On 3 January 2003, he was inducted into the provincial Punjab cabinet of Chief Minister Chaudhry Pervaiz Elahi and appointed adviser to the chief minister of Punjab.

He was re-elected to the Provincial Assembly of the Punjab as a candidate of PML-Q from Constituency PP-110 (Gujrat-III) in by-polls held on 15 January 2003. He received 82,057 votes and defeated Chaudhry Tariq Javed, a candidate of PPP. He was accused of misusing the state machinery to win the election. During his tenure as member of the Punjab Assembly, he served as Provincial Minister of Punjab for Local Government and Community Development with the additional ministerial portfolio of Law, Parliamentary Affairs and Public Prosecution.

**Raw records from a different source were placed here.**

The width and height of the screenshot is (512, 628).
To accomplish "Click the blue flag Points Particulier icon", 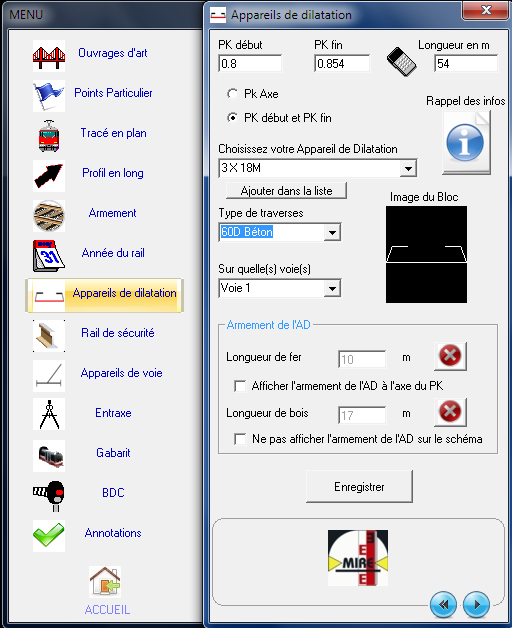I will pyautogui.click(x=49, y=95).
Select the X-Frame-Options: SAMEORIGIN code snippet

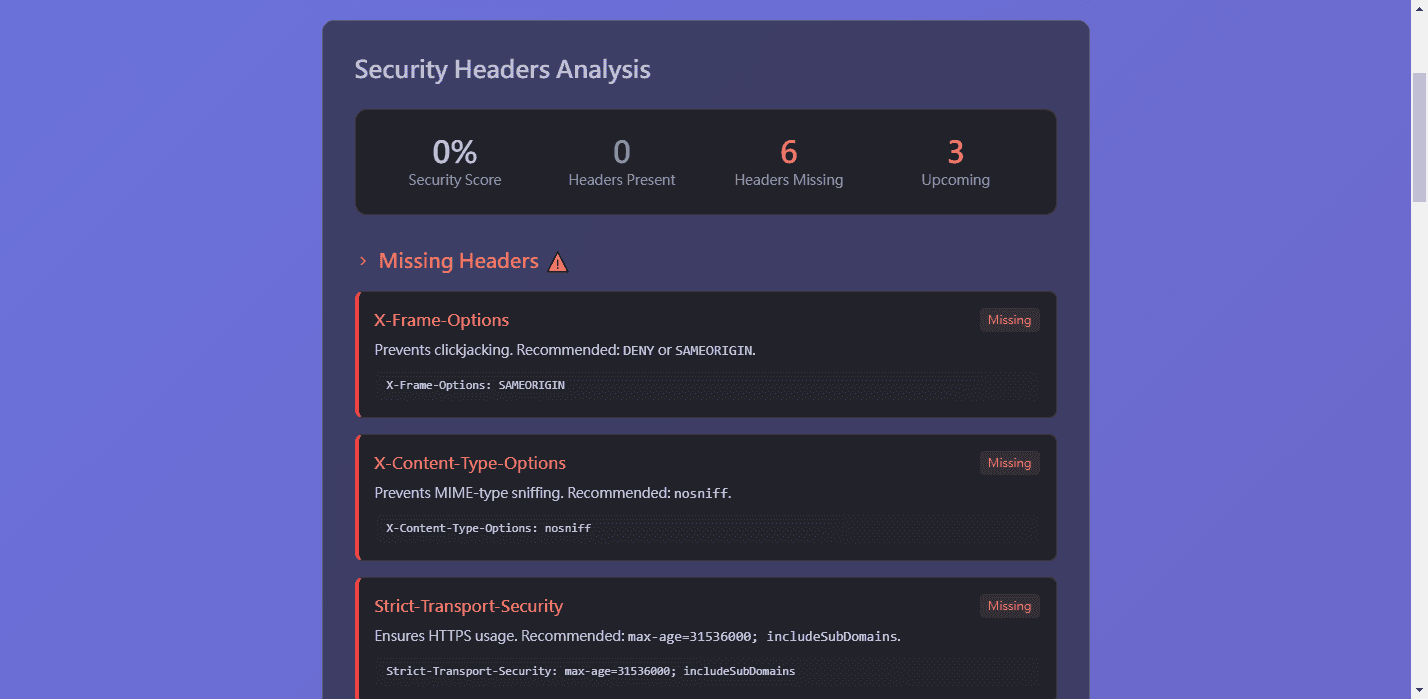476,385
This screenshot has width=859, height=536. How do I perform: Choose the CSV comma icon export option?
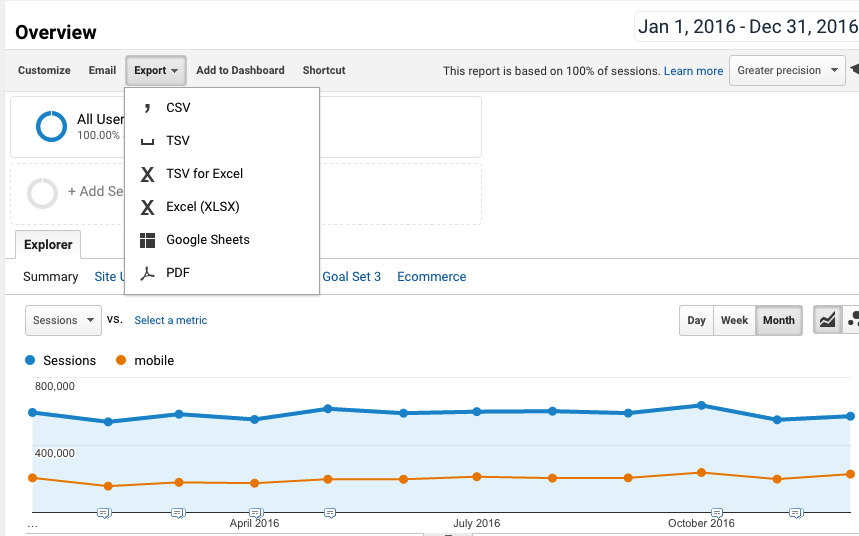tap(146, 107)
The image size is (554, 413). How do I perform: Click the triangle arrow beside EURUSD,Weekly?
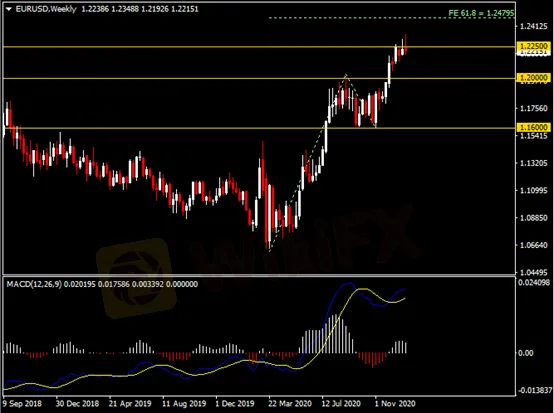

He ran for the seat of the National Assembly of Pakistan as a candidate of PML-Q from Constituency NA-54 (Rawalpindi–V) in the 2008 Pakistani general election but was unsuccessful. He received 10,400 votes and lost the seat to Malik Ibrar Ahmed. In the same election, he also ran for the seat of the Provincial Assembly of the Punjab as a candidate of PML-Q from Constituency PP-6 (Rawalpindi-VI) but was unsuccessful. He received 17,771 votes and lost the seat to Chaudhary Sarfraz Afzal.

He ran for the seat of the National Assembly as a candidate of PML-Q from Constituency NA-52 (Rawalpindi-III) in the 2013 Pakistani general election but was unsuccessful. He received 43,866 votes and lost the seat to Nisar Ali Khan.

In June 2018, because of seat adjustment with PTI he contested the election on Pakistan Tehreek-e-Insaf (PTI) ticket.

He was re-elected to the Provincial Assembly of the Punjab as a candidate of the PTI from PP-14 Rawalpindi-IX in the 2018 Punjab provincial election.

On 27 August 2018, he was inducted into the provincial Punjab cabinet of Chief Minister Sardar Usman Buzdar and was appointed Provincial Minister of Punjab for law and parliamentary affairs.

He ran for a seat in the Provincial Assembly of Punjab from PP-12 Rawalpindi-VII as a candidate of the PTI in the 2024 Punjab provincial election but was defeated in that election.